DATA:
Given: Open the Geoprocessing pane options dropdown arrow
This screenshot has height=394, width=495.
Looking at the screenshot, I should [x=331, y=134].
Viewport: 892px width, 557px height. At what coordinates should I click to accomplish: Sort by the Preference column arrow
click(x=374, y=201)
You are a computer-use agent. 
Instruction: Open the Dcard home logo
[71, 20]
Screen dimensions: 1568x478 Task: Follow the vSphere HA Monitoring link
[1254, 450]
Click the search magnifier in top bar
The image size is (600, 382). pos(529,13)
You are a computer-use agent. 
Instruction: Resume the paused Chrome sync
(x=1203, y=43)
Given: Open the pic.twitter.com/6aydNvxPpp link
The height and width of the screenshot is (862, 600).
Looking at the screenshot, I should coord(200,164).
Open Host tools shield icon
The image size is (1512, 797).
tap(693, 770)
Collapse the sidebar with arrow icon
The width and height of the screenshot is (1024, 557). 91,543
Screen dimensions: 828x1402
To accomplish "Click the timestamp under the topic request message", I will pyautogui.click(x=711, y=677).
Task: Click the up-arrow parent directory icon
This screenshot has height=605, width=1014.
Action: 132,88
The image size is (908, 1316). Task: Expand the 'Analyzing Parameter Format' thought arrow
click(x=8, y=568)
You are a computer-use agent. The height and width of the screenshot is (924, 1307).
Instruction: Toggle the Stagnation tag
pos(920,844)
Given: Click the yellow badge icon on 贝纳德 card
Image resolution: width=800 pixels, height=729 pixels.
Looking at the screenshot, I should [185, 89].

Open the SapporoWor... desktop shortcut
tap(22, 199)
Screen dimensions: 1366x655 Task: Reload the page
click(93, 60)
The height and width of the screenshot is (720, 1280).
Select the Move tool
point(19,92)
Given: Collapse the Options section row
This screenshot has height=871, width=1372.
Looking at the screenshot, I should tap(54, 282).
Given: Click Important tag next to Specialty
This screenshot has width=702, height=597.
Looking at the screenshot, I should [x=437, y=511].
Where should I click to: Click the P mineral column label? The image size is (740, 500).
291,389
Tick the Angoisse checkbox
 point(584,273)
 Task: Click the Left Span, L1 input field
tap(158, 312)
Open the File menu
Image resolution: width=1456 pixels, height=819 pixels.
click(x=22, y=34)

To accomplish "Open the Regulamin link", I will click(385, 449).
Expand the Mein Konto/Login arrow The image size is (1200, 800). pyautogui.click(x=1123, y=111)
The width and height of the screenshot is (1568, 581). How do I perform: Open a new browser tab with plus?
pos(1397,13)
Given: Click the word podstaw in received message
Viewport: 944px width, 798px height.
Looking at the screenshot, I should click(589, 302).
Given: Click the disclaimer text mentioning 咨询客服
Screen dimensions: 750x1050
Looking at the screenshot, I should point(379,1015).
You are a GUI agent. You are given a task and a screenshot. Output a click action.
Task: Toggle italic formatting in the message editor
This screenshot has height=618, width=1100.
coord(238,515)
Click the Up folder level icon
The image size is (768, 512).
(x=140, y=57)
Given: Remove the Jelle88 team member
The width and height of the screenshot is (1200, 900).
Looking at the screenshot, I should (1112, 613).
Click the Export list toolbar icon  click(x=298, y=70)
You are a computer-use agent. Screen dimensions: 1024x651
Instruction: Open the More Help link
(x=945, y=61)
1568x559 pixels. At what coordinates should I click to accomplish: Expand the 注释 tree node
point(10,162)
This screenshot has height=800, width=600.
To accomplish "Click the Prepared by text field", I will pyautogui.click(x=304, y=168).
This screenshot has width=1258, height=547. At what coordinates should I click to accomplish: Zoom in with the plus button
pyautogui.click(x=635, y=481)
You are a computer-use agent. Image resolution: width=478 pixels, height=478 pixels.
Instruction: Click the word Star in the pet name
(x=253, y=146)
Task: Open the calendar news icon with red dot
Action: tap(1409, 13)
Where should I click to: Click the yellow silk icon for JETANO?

THE PROBLEM:
From the listing above, pick out every line containing "will".

WRITTEN ANSWER:
To accomplish "Click the timestamp under the topic request message", I will pyautogui.click(x=711, y=677).
To accomplish "Open the Regulamin link", I will click(385, 449).
To accomplish "Click the Prepared by text field", I will pyautogui.click(x=304, y=168).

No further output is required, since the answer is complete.